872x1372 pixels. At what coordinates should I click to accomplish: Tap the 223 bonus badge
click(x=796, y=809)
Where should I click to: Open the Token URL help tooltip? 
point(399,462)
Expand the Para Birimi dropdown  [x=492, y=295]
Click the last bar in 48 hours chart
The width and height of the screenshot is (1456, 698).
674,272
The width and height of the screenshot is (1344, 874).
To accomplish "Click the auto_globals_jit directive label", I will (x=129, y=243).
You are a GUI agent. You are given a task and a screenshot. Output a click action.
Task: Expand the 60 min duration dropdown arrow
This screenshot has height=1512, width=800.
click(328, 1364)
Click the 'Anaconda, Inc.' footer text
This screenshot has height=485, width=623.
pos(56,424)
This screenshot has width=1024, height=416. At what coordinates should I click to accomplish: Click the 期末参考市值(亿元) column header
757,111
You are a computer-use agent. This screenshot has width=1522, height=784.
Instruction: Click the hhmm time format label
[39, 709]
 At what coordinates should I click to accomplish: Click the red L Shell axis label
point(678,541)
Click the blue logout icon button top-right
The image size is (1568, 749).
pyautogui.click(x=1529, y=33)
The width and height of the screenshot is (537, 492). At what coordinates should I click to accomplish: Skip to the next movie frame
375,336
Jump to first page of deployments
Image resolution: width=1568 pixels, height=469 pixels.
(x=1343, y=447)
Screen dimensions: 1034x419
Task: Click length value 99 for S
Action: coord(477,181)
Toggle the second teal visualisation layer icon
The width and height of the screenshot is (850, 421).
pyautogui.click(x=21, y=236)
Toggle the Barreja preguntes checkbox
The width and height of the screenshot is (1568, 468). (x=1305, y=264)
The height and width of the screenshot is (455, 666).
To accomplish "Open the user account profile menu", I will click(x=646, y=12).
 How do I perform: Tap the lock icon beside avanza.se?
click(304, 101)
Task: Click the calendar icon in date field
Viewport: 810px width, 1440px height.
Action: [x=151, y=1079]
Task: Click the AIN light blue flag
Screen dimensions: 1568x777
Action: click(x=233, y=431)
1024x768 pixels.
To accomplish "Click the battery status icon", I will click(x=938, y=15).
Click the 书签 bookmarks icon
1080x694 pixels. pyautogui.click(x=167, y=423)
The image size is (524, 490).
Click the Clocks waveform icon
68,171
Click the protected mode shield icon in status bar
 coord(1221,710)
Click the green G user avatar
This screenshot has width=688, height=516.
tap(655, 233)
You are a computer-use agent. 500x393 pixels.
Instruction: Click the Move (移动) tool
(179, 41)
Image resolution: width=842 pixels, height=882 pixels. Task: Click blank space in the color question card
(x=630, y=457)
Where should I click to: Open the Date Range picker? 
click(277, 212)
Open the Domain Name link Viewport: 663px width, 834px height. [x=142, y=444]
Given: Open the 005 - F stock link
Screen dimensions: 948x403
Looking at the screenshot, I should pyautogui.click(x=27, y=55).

----------

Beginning at the line that contains "Instruction: Click the Move (移动) tool", give again every line down to the end of the material, exactly as written, and stop there.

**Written answer:**
Instruction: Click the Move (移动) tool
(179, 41)
Image resolution: width=842 pixels, height=882 pixels. Task: Click blank space in the color question card
(x=630, y=457)
Where should I click to: Open the Date Range picker? 
click(277, 212)
Open the Domain Name link Viewport: 663px width, 834px height. [x=142, y=444]
Given: Open the 005 - F stock link
Screen dimensions: 948x403
Looking at the screenshot, I should pyautogui.click(x=27, y=55).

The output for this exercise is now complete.